Sabe-se há anos que a doença surge
devido a uma mutação no gene FMR1 que consiste na repetição, centenas de
vezes, de um trio das “letras” que compõem as moléculas de ADN: CGG (o
“alfabeto” do ADN tem quatro letras, A, C, G, T). Sabe-se ainda que, a
partir de mais de 200 repetições consecutivas desta sequência, o gene
FMR1 vai literalmente abaixo, com as já referidas consequências.
Mas
até aqui ninguém fazia ideia por que é que, abaixo de 200 repetições,
uma pessoa pode ser portadora da síndrome, mas não apresentar nenhum dos
seus sintomas. Os resultados agora obtidos por Samie Jaffrey, da Universidade Cornell (EUA), e colegas esclarecem este enigma.
Estes
cientistas realizaram experiências em culturas de células estaminais
derivadas de embriões humanos doados que tinham sido previamente
diagnosticados como tendo síndrome do X frágil, uma vez que o seu gene
FMR1 continha mais de 400 repetições da nefasta pequena sequência. As
células estaminais embrionárias são capazes de dar origem a todos os
tecidos do organismo.Neste caso, a equipa de cientistas “obrigou” essas células a diferenciar-se em neurónios para conseguir monitorizar o que acontecia ao gene FMR1 durante as primeiras fases do desenvolvimento cerebral. Deixaram o sistema evoluir durante 60 dias e constataram então que a diferenciação celular – e o silenciamento do gene FMR1 – ocorriam após cerca de 50 dias. O mesmo acontece nos embriões humanos afectados pela síndrome do X frágil, quase no fim do primeiro trimestre de gravidez.

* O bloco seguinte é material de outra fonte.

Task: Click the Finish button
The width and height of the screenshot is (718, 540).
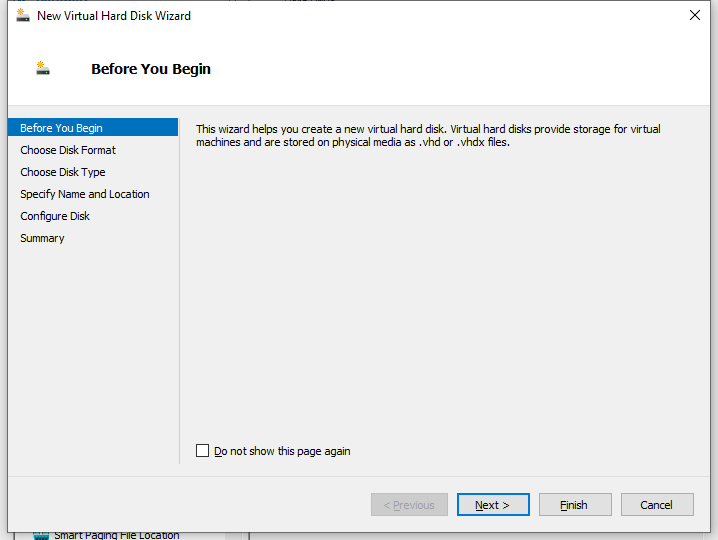Action: (x=575, y=505)
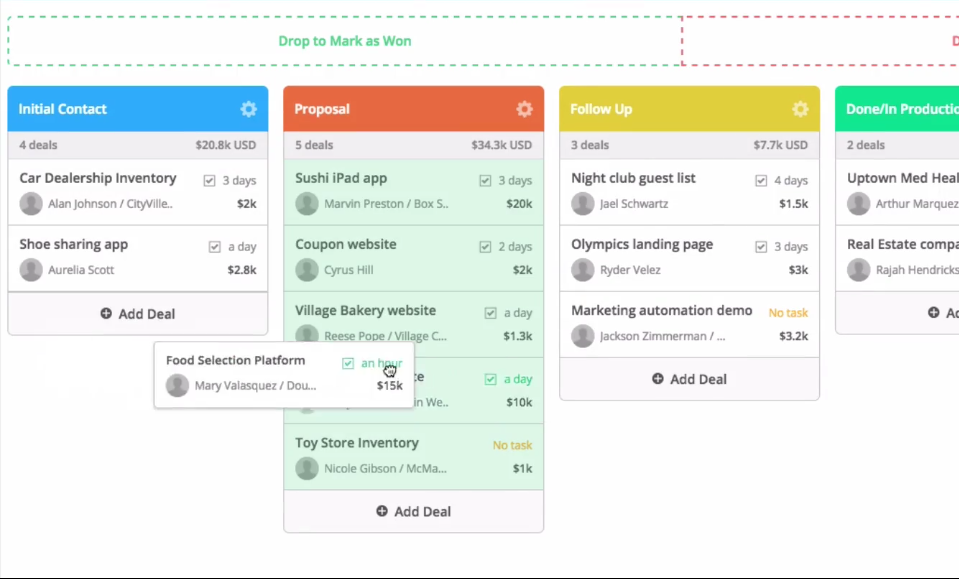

No início, explicam os autores, o gene FMR1 funcionava normalmente nas células em cultura. Em particular, essas células transcreviam a informação contida no gene FMR1 para uma outra forma de material genético, o ARN mensageiro, moléculas encarregadas de transmitir a ordem de fabrico da dita proteína à maquinaria celular prevista para o efeito. As células também fabricavam a tal proteína essencial ao desenvolvimento cerebral cujo fabrico é normalmente comandado pelo gene FMR1.
Mas de repente, ao 48º dia, tudo mudou. Tanto os níveis do ARNm como da proteína em causa caíram a pique. Por alguma razão, o gene FMR1 tinha sido desligado.
Os cientistas descobriram então que o que provocara essa repentina disrupção genética era que partes do ARN mensageiro transcrito a partir do gene FMR1 mutado tinham literalmente empatado o funcionamento daquele gene, colando-se ao seu ADN e impedindo o seu normal funcionamento. E que isso tinha acontecido precisamente por causa do elevado número de repetições da tríade CGG no gene mutado.
“Descobrimos que o ARN mensageiro é capaz de encravar o ADN do gene FMR1, desligando o gene”, diz Jaffrey em comunicado da sua universidade. “Isto é algo que até aqui ninguém sabia.”
A molécula de ADN é composta por duas cadeias de “letras”, quimicamente ligadas entre si e enroladas uma em torno da outra numa dupla hélice. As duas cadeias são complementares: cada letra C numa delas corresponde a um G na outra e cada A a um T. Mas o que acontece aqui de diferente é que é o ARN mensageiro do gene FMR1 que se liga a uma sequência complementar numa das cadeias de ADN. “Trata-se de um novo tipo de mecanismo biológico, onde uma interacção entre o ARN e o ADN do gene da síndrome do X frágil provoca a doença”, frisa Jaffrey.
“Como a mutação no gene FMR1 responsável pela síndrome do X frágil consiste numa longa sequência genética repetitiva”, explica ainda o investigador, “é muito fácil que uma porção suficientemente longa dessa sequência, quando transcrita para ARN mensageiro, encontre a seguir, no próprio ADN do gene, uma sequência complementar.” E, quando isto acontece, o ARN mensageiro agarra-se ao ADN, numa associação híbrida que até aqui não se sabia ser possível e que inactiva definitivamente o gene.